Fighting for Equity in Education

Education Should Not Be a Race

Friday July 1, 2011

“The competitive pressures placed on young people in school are damaging many otherwise promising lives” according to a high profile US educator.

In an editorial published in the journal, Science, last week, Deborah Stipek, dean of Stanford University’s school of education, criticises the competitive culture that surrounds young people in many high schools today in the United States and elsewhere.

She says that young people are under great pressure to distinguish themselves in various ways that are seen as critical for future success. They are under pressure to gain entry to advanced learning classes, win science prizes, and excel in arts and sports and in other ways.

Stipek writes that research on motivation makes it clear that focusing attention entirely on performance, whether grades or test scores, destroys whatever intrinsic interest the subject may have. It can lead to “debilitating anxiety”, “a culture of cheating”, and “take the joy out of learning. She says:

....how many potential Nobel Prize winners have written off science before the end of high school because their only exposure to the subject had been in test preparation courses rather than in classes that delved into meaningful questions?
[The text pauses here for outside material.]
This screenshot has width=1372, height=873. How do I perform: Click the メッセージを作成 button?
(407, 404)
Stipek calls for a change in teaching. Extensive research shows that students will become more emotionally engaged in learning if some simple principles are observed. These include connecting subject matter to students’ personal lives, providing opportunities for students to participate in solving or designing solutions to multi-dimensional problems, doing experiments, debating the implications of findings and working collaboratively.
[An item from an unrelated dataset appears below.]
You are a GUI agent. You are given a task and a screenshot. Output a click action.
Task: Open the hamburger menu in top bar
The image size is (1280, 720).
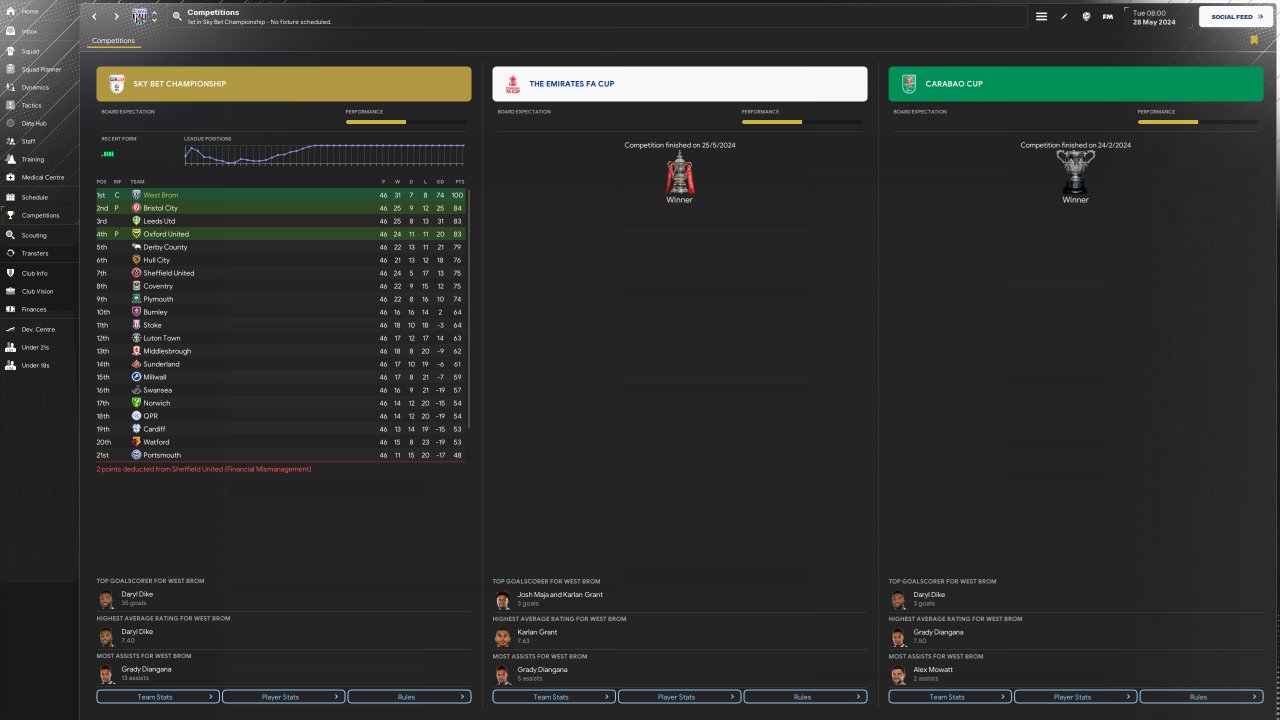[1041, 17]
Schools can also help by giving students multiple opportunities to earn a good grade (such as by rewriting papers or retaking tests), drawing attention to the knowledge and skills that students are developing, not to grades or scores, and if all learning and skill development is celebrated, whatever the level.
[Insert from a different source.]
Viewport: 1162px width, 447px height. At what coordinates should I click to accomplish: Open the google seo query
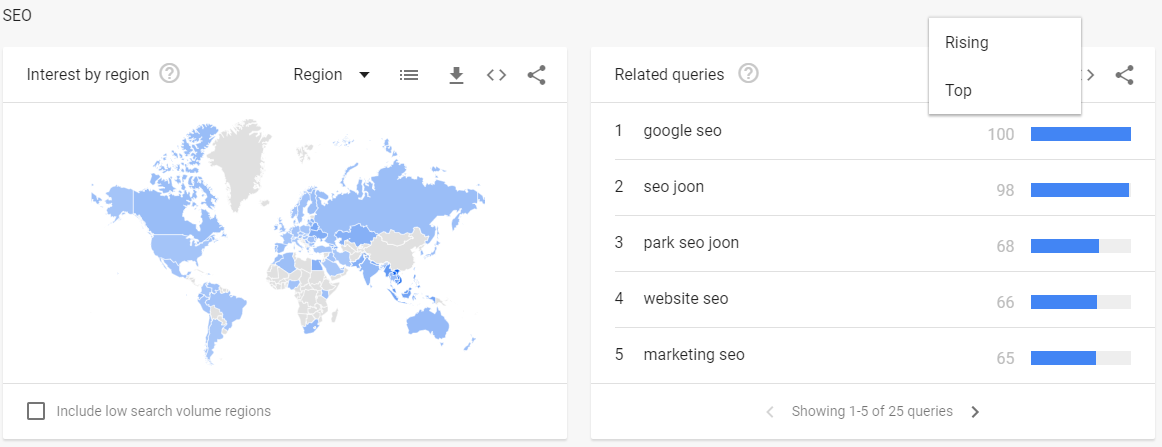click(683, 131)
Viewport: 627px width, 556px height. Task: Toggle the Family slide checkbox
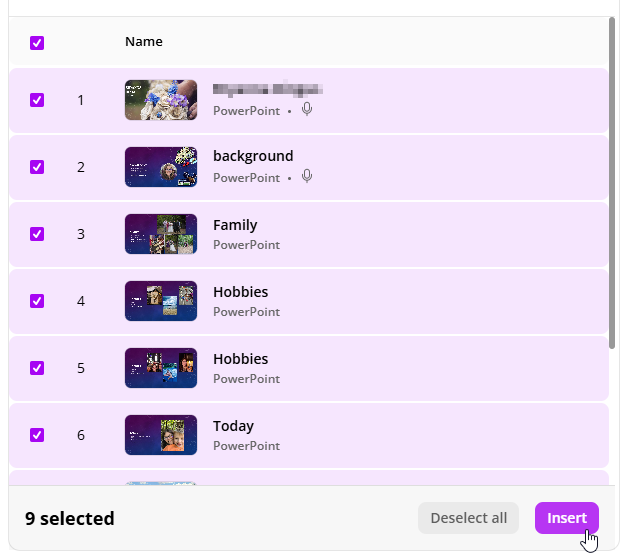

She says that schools should offer ample opportunities for students to get extra help, make sure that at least one adult is paying attention to every student’s emotional needs, survey students regularly on the sources of their stress and make sure this feedback influences policies, and offer opportunities for students to pursue academic interests unencumbered by performance concerns.

Her editorial concludes:

Problem-solving skills and critical analysis have become infinitely more important than being able to answer the typical questions given on a standardized test. A valuable science of teaching and learning exists that should guide efforts to improve students’ interest, engagement, and intellectual skills, as well as reduce the debilitating stress that is becoming epidemic.